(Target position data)
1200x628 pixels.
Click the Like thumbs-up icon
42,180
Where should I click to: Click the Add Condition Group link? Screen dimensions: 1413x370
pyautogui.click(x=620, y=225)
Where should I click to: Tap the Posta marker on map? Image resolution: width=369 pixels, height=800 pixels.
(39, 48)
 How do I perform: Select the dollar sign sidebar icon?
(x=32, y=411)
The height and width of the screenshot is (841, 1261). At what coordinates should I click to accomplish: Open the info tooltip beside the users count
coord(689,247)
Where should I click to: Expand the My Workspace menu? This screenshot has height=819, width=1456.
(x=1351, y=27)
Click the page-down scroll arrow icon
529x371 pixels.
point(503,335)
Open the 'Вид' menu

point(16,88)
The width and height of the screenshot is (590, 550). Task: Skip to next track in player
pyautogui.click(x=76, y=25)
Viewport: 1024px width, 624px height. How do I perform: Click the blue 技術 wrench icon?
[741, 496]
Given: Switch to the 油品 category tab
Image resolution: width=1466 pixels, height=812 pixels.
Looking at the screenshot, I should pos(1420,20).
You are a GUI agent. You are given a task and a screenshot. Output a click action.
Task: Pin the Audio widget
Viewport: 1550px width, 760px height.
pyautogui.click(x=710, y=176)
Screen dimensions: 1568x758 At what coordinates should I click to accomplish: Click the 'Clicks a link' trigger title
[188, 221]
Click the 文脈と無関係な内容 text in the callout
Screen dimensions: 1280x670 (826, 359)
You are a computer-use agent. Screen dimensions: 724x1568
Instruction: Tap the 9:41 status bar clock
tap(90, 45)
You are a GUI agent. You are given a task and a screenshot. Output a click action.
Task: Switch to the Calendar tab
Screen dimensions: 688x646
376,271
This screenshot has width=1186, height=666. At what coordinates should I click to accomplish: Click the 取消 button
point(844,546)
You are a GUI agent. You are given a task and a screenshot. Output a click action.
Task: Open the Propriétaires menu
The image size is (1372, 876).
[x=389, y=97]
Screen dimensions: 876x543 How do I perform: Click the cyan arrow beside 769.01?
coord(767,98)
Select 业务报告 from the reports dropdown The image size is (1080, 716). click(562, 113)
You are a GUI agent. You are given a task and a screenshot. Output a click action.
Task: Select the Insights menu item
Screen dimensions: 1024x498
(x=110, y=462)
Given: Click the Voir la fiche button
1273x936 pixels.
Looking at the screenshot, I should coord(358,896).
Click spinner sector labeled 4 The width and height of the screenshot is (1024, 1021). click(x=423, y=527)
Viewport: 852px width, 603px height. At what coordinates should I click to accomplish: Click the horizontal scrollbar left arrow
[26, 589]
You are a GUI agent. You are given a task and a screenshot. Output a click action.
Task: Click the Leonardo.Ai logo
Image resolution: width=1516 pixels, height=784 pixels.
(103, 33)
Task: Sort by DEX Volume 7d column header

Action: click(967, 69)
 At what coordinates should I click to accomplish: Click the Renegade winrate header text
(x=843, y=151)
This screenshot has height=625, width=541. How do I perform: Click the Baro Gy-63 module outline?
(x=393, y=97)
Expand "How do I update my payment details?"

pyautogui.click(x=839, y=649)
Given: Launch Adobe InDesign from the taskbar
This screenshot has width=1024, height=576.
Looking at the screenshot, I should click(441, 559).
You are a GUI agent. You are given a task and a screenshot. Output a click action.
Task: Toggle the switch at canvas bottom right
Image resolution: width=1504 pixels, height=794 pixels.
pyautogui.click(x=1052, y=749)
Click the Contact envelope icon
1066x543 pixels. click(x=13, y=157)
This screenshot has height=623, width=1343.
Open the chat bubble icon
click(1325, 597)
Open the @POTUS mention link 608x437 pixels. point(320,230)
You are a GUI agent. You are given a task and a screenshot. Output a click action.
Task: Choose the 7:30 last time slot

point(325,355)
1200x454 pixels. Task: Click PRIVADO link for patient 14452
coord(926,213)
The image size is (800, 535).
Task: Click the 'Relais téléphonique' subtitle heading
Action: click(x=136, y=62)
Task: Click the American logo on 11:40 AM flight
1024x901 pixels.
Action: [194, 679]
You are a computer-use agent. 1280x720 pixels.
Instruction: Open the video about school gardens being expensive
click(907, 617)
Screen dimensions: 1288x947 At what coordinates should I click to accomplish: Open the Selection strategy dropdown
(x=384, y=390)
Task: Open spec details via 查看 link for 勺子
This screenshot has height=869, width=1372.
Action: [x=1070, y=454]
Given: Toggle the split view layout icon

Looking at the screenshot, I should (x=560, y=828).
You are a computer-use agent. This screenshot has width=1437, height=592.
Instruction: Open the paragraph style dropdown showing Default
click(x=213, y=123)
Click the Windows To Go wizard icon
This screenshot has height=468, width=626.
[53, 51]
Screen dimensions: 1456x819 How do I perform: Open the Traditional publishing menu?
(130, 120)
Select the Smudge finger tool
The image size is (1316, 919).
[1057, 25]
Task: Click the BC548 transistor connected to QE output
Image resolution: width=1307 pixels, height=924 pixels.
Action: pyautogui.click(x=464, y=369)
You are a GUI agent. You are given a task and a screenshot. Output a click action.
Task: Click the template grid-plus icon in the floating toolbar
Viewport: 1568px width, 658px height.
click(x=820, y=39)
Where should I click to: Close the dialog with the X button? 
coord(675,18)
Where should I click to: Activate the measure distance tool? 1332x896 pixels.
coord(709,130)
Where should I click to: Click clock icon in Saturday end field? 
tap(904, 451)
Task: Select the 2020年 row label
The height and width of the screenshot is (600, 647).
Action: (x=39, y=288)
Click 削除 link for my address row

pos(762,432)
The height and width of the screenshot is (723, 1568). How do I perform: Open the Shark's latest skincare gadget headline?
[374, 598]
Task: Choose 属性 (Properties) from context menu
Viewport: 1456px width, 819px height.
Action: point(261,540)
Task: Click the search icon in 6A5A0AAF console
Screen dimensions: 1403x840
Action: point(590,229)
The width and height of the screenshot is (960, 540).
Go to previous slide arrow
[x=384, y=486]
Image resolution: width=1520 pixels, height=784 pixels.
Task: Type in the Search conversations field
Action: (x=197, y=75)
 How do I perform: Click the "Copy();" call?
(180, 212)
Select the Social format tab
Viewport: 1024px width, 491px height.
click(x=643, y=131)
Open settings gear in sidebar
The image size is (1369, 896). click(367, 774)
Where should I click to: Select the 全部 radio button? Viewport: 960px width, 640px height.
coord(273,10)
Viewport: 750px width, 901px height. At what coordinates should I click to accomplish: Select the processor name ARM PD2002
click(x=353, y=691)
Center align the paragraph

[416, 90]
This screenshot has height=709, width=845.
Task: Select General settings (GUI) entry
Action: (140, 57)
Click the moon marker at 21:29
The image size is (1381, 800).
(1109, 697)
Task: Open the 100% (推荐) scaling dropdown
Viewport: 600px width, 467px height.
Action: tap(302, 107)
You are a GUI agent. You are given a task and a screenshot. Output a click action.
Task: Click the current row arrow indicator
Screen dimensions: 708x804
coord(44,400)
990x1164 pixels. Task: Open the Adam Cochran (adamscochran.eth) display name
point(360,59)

## YOUR INSTRUCTIONS:
Please convert every line of the data above into a numbered list, leaving out the blank lines.

## EXERCISE SOLUTION:
1. 1200x628 pixels.
2. Click the Like thumbs-up icon
3. 42,180
4. Where should I click to: Click the Add Condition Group link? Screen dimensions: 1413x370
5. pyautogui.click(x=620, y=225)
6. Where should I click to: Tap the Posta marker on map? Image resolution: width=369 pixels, height=800 pixels.
7. (39, 48)
8.  How do I perform: Select the dollar sign sidebar icon?
9. (x=32, y=411)
10. The height and width of the screenshot is (841, 1261). At what coordinates should I click to accomplish: Open the info tooltip beside the users count
11. coord(689,247)
12. Where should I click to: Expand the My Workspace menu? This screenshot has height=819, width=1456.
13. (x=1351, y=27)
14. Click the page-down scroll arrow icon
15. 529x371 pixels.
16. point(503,335)
17. Open the 'Вид' menu
18. point(16,88)
19. The width and height of the screenshot is (590, 550). Task: Skip to next track in player
20. pyautogui.click(x=76, y=25)
21. Viewport: 1024px width, 624px height. How do I perform: Click the blue 技術 wrench icon?
22. [741, 496]
23. Given: Switch to the 油品 category tab
24. Image resolution: width=1466 pixels, height=812 pixels.
25. Looking at the screenshot, I should pos(1420,20).
26. You are a GUI agent. You are given a task and a screenshot. Output a click action.
27. Task: Pin the Audio widget
28. Viewport: 1550px width, 760px height.
29. pyautogui.click(x=710, y=176)
30. Screen dimensions: 1568x758 At what coordinates should I click to accomplish: Click the 'Clicks a link' trigger title
31. [188, 221]
32. Click the 文脈と無関係な内容 text in the callout
33. Screen dimensions: 1280x670 (826, 359)
34. You are a computer-use agent. Screen dimensions: 724x1568
35. Instruction: Tap the 9:41 status bar clock
36. tap(90, 45)
37. You are a GUI agent. You are given a task and a screenshot. Output a click action.
38. Task: Switch to the Calendar tab
39. Screen dimensions: 688x646
40. 376,271
41. This screenshot has width=1186, height=666. At what coordinates should I click to accomplish: Click the 取消 button
42. point(844,546)
43. You are a GUI agent. You are given a task and a screenshot. Output a click action.
44. Task: Open the Propriétaires menu
45. The image size is (1372, 876).
46. [x=389, y=97]
47. Screen dimensions: 876x543 How do I perform: Click the cyan arrow beside 769.01?
48. coord(767,98)
49. Select 业务报告 from the reports dropdown The image size is (1080, 716). click(562, 113)
50. You are a GUI agent. You are given a task and a screenshot. Output a click action.
51. Task: Select the Insights menu item
52. Screen dimensions: 1024x498
53. (x=110, y=462)
54. Given: Click the Voir la fiche button
55. 1273x936 pixels.
56. Looking at the screenshot, I should coord(358,896).
57. Click spinner sector labeled 4 The width and height of the screenshot is (1024, 1021). click(x=423, y=527)
58. Viewport: 852px width, 603px height. At what coordinates should I click to accomplish: Click the horizontal scrollbar left arrow
59. [26, 589]
60. You are a GUI agent. You are given a task and a screenshot. Output a click action.
61. Task: Click the Leonardo.Ai logo
62. Image resolution: width=1516 pixels, height=784 pixels.
63. (103, 33)
64. Task: Sort by DEX Volume 7d column header
65. Action: click(967, 69)
66.  At what coordinates should I click to accomplish: Click the Renegade winrate header text
67. (x=843, y=151)
68. This screenshot has height=625, width=541. How do I perform: Click the Baro Gy-63 module outline?
69. (x=393, y=97)
70. Expand "How do I update my payment details?"
71. pyautogui.click(x=839, y=649)
72. Given: Launch Adobe InDesign from the taskbar
73. This screenshot has width=1024, height=576.
74. Looking at the screenshot, I should click(441, 559).
75. You are a GUI agent. You are given a task and a screenshot. Output a click action.
76. Task: Toggle the switch at canvas bottom right
77. Image resolution: width=1504 pixels, height=794 pixels.
78. pyautogui.click(x=1052, y=749)
79. Click the Contact envelope icon
80. 1066x543 pixels. click(x=13, y=157)
81. This screenshot has height=623, width=1343.
82. Open the chat bubble icon
83. click(1325, 597)
84. Open the @POTUS mention link 608x437 pixels. point(320,230)
85. You are a GUI agent. You are given a task and a screenshot. Output a click action.
86. Task: Choose the 7:30 last time slot
87. point(325,355)
88. 1200x454 pixels. Task: Click PRIVADO link for patient 14452
89. coord(926,213)
90. The image size is (800, 535).
91. Task: Click the 'Relais téléphonique' subtitle heading
92. Action: click(x=136, y=62)
93. Task: Click the American logo on 11:40 AM flight
94. 1024x901 pixels.
95. Action: [194, 679]
96. You are a computer-use agent. 1280x720 pixels.
97. Instruction: Open the video about school gardens being expensive
98. click(907, 617)
99. Screen dimensions: 1288x947 At what coordinates should I click to accomplish: Open the Selection strategy dropdown
100. (x=384, y=390)
101. Task: Open spec details via 查看 link for 勺子
102. This screenshot has height=869, width=1372.
103. Action: [x=1070, y=454]
104. Given: Toggle the split view layout icon
105. Looking at the screenshot, I should (x=560, y=828).
106. You are a computer-use agent. This screenshot has width=1437, height=592.
107. Instruction: Open the paragraph style dropdown showing Default
108. click(x=213, y=123)
109. Click the Windows To Go wizard icon
110. This screenshot has height=468, width=626.
111. [53, 51]
112. Screen dimensions: 1456x819 How do I perform: Open the Traditional publishing menu?
113. (130, 120)
114. Select the Smudge finger tool
115. The image size is (1316, 919).
116. [1057, 25]
117. Task: Click the BC548 transistor connected to QE output
118. Image resolution: width=1307 pixels, height=924 pixels.
119. Action: pyautogui.click(x=464, y=369)
120. You are a GUI agent. You are given a task and a screenshot. Output a click action.
121. Task: Click the template grid-plus icon in the floating toolbar
122. Viewport: 1568px width, 658px height.
123. click(x=820, y=39)
124. Where should I click to: Close the dialog with the X button? 
125. coord(675,18)
126. Where should I click to: Activate the measure distance tool? 1332x896 pixels.
127. coord(709,130)
128. Where should I click to: Click clock icon in Saturday end field? 
129. tap(904, 451)
130. Task: Select the 2020年 row label
131. The height and width of the screenshot is (600, 647).
132. Action: (x=39, y=288)
133. Click 削除 link for my address row
134. pos(762,432)
135. The height and width of the screenshot is (723, 1568). How do I perform: Open the Shark's latest skincare gadget headline?
136. [374, 598]
137. Task: Choose 属性 (Properties) from context menu
138. Viewport: 1456px width, 819px height.
139. Action: point(261,540)
140. Task: Click the search icon in 6A5A0AAF console
141. Screen dimensions: 1403x840
142. Action: point(590,229)
143. The width and height of the screenshot is (960, 540).
144. Go to previous slide arrow
145. [x=384, y=486]
146. Image resolution: width=1520 pixels, height=784 pixels.
147. Task: Type in the Search conversations field
148. Action: (x=197, y=75)
149.  How do I perform: Click the "Copy();" call?
150. (180, 212)
151. Select the Social format tab
152. Viewport: 1024px width, 491px height.
153. click(x=643, y=131)
154. Open settings gear in sidebar
155. The image size is (1369, 896). click(367, 774)
156. Where should I click to: Select the 全部 radio button? Viewport: 960px width, 640px height.
157. coord(273,10)
158. Viewport: 750px width, 901px height. At what coordinates should I click to accomplish: Select the processor name ARM PD2002
159. click(x=353, y=691)
160. Center align the paragraph
161. [416, 90]
162. This screenshot has height=709, width=845.
163. Task: Select General settings (GUI) entry
164. Action: (140, 57)
165. Click the moon marker at 21:29
166. The image size is (1381, 800).
167. (1109, 697)
168. Task: Open the 100% (推荐) scaling dropdown
169. Viewport: 600px width, 467px height.
170. Action: tap(302, 107)
171. You are a GUI agent. You are given a task and a screenshot. Output a click action.
172. Task: Click the current row arrow indicator
173. Screen dimensions: 708x804
174. coord(44,400)
175. 990x1164 pixels. Task: Open the Adam Cochran (adamscochran.eth) display name
176. point(360,59)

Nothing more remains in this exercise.